長期罹患RAにおける肥満細胞のIL-17発現エフェクター細胞としての新たな役割
Nature Reviews Rheumatology
2010年5月1日
Rheumatoid arthritis New role for mast cells as IL-17-expressing effector cells in established RA
関節リウマチ(RA)患者の炎症滑膜においてインターロイキン(IL)-17Aの産生細胞を探索する研究では、CD4+17型ヘル パーT(TH17)細胞が明らかな候補と考えられている。しかし、Journal of Immunology に発表されたグラスゴー大学(英国)の研究により、長期罹患RA患者においては、この炎症促進性サイトカインを産生する主な細胞がT細胞ではなく、肥満細胞であることが確認された。
「IL-17はRAの発症における重要な炎症促進性サイトカインだとされており、RAや他のリウマチ性疾患に対する抗IL-17抗体に関する臨床試験が進行中である。そこで、長期罹患RA患者の炎症滑膜でのIL-17の産生組織を特定しようと考えた」と本論文の研究責任者であるIain McInnesは述べている。この目標を達成するため、研究者らはRA患者から採取した滑膜組織サンプルを免疫組織化学法と蛍光顕微鏡検査を用いて調べた。その結果、ほとんどのIL-17A陽性細胞はT細胞マーカーのCD3、CD4、CCR6が陰性であることから、炎症滑膜のごく少数のIL-17A陽性細胞だけがT細胞であることが明らかになった。ただし、肥満細胞の特異マーカーである肥満細胞トリプターゼ(MCT)については陽性であった。
長期罹患RA患者の炎症滑膜において肥満細胞がIL-17Aの主な産生細胞と特定されたため、著者らは次に、この細胞にIL-17Aを発現誘導するシグナルは何かを検討した。「引 き続き、われわれはin vitroで、RAにおいて役割を果たすと考えられている種々の刺激に応じてヒト肥満細胞がIL-17Aを分泌することを示した」とMcInnesは述べている。こうした刺激には腫瘍壊死因子、IgG複合体、補体成分C5aおよびリポ多糖類などがある。その他のTH17関連サイトカイン(IL-21、IL-22含む)はこれらの実験で認められなかった。
次に、著者らは肥満細胞がRORC(転写因子であるretinoic acid receptor-related orphan receptor Cをコードする遺伝子)を発現することを見出した。

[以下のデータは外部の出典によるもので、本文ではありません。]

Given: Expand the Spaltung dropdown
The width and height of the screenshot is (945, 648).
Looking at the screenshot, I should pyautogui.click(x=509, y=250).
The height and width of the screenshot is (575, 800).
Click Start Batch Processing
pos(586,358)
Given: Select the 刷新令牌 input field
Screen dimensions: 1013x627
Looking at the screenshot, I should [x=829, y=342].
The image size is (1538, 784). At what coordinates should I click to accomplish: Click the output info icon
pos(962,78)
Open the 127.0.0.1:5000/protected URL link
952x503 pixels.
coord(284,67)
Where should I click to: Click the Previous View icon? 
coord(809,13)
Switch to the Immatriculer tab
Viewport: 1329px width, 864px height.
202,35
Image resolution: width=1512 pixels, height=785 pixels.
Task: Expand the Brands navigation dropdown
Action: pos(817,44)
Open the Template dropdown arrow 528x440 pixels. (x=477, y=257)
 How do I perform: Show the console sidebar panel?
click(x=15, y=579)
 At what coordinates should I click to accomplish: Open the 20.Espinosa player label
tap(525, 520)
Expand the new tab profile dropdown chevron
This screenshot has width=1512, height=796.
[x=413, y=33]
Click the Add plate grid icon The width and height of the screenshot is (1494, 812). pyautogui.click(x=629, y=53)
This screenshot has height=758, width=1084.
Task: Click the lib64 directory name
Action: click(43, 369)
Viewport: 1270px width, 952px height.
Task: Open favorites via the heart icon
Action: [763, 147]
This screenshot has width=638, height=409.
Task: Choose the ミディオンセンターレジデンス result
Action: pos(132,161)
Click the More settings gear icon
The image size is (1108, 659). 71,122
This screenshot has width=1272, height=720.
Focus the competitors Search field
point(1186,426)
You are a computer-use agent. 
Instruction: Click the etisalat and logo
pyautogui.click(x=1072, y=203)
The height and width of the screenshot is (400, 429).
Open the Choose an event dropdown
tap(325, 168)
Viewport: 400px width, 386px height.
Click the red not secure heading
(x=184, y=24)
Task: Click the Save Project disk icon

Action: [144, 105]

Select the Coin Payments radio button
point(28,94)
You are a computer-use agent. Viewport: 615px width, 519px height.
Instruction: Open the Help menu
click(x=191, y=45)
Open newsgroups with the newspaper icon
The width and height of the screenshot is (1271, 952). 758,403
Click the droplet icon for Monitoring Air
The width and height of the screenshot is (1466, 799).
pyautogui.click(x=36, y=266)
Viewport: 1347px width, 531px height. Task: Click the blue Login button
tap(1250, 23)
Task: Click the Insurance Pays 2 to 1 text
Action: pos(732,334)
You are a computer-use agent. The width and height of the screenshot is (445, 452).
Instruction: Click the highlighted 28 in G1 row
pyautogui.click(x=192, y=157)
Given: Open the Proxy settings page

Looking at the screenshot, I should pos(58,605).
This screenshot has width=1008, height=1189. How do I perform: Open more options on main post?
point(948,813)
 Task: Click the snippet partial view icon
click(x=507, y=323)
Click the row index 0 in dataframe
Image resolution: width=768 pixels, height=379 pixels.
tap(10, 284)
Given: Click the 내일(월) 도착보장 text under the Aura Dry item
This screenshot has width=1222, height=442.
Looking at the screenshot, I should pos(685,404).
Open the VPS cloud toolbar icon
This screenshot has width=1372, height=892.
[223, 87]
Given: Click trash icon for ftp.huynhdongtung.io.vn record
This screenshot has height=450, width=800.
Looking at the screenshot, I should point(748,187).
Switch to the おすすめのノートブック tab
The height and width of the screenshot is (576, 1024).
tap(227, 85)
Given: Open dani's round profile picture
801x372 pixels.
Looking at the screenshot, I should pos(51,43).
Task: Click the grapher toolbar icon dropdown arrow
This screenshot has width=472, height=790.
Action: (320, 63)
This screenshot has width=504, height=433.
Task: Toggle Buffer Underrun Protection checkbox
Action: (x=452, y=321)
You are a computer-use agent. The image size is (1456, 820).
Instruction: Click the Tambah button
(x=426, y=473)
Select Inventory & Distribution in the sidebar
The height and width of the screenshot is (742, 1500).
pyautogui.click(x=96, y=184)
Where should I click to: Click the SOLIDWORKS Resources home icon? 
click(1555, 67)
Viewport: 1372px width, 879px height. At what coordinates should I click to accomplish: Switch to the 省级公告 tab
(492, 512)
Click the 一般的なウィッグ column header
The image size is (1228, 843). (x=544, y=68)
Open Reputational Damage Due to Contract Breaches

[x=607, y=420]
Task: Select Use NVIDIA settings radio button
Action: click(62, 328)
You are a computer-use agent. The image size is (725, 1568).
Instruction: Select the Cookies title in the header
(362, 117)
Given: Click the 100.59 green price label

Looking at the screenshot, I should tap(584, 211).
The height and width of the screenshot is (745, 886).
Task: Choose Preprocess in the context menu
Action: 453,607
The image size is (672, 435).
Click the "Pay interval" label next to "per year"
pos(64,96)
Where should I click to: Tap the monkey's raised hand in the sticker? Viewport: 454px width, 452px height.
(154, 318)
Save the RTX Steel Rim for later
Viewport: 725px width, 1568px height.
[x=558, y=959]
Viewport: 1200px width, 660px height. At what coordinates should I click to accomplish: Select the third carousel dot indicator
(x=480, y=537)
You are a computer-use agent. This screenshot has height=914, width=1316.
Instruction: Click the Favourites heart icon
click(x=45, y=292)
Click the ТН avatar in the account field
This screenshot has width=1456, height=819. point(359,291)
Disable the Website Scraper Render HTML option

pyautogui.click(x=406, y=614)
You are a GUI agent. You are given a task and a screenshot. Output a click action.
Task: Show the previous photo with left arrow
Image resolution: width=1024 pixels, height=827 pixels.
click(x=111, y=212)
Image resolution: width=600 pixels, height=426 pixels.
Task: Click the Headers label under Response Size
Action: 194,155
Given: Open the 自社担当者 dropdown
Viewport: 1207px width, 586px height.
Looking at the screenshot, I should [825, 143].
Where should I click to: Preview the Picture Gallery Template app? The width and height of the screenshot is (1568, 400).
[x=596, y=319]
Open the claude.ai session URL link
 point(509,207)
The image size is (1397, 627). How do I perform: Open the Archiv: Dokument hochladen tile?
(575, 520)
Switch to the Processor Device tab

さらに、RORC の発現がIL-17A産生を誘導する因子によって増加し、RORC に対するsiRNAを用いてRORC 発現を抑制すると、肥満細胞によるIL-17Aの発現は阻止されるが、IL-5やIL-6の発現は阻止されないことも明らかにした。その他の遺伝子(RORAやsignal transducer and activator of transcription 3をコードする遺伝子など)を同様に抑制してもIL-17A産生に影響はなかった。このため、ヒト肥満細胞でのIL-17A産生は特にRORCに依存しているようである。
この研究は長期罹患滑膜炎でのIL-17Aの産生源に注目しており、その場合に肥満細胞は重要となるが、早期関節炎では、TH17細胞のほうがより中心的な役割を果たすのであろうか。この疑問に答えるためにはさらなる研究が必要である。
McInnesらは現在、肥満細胞またはその前駆細胞を炎症部位にリクルートする経路、および肥満細胞の活性化を誘発する分子メカニズムを研究している。この研究を通じて「治 療標的の新しいターゲット、ならびに早期から進んだステージ、もしくはより活動性の高い段階へ移行することを理解するために、肥満細胞由来の新しいターゲットやバイオマーカーを特定したいと考えている」と述べている。
この研究の臨床的意義とは何か。McInnesによれば、「RAをはじめとするヒト「TH17」由来疾患において肥満細胞が新たな重要性をもつという研究の新分野を切り開き、それにより既存の細胞ターゲットを広げ、非常に複雑な疾患といえるRAの理解を深めることに寄与することである」と述べている。
2001年以降、炎症性関節炎における肥満細胞の役割に着目して研究を行ってきたMedicine at Brigham and Women’s Hospitalおよびハーバードメディカルスクール(米国)のDavid Lee准教授は、この研究が臨床的に興味深いことを認めており、さらに「非常に重要なのは、これらの研究が、組織に常在するinnateな免疫細胞集団である肥満細胞を、本疾患におけるIL-17の主な供給細胞として特定していることである。この知見は炎症関節でのIL-17の供給細胞について予想されていたものとは異なる」と述べている。
Leeはさらに「RAに用いる治療薬の投与前後で、ヒトの組織における肥満細胞のIL-17A産生を詳細に調べれば、この経路についての重要な情報が得られるであろう。IL-17の誘 発因子と供給細胞を理解することで、疾患におけるこの炎症促進性経路をより効率的にターゲットとすることができよう」と語っている。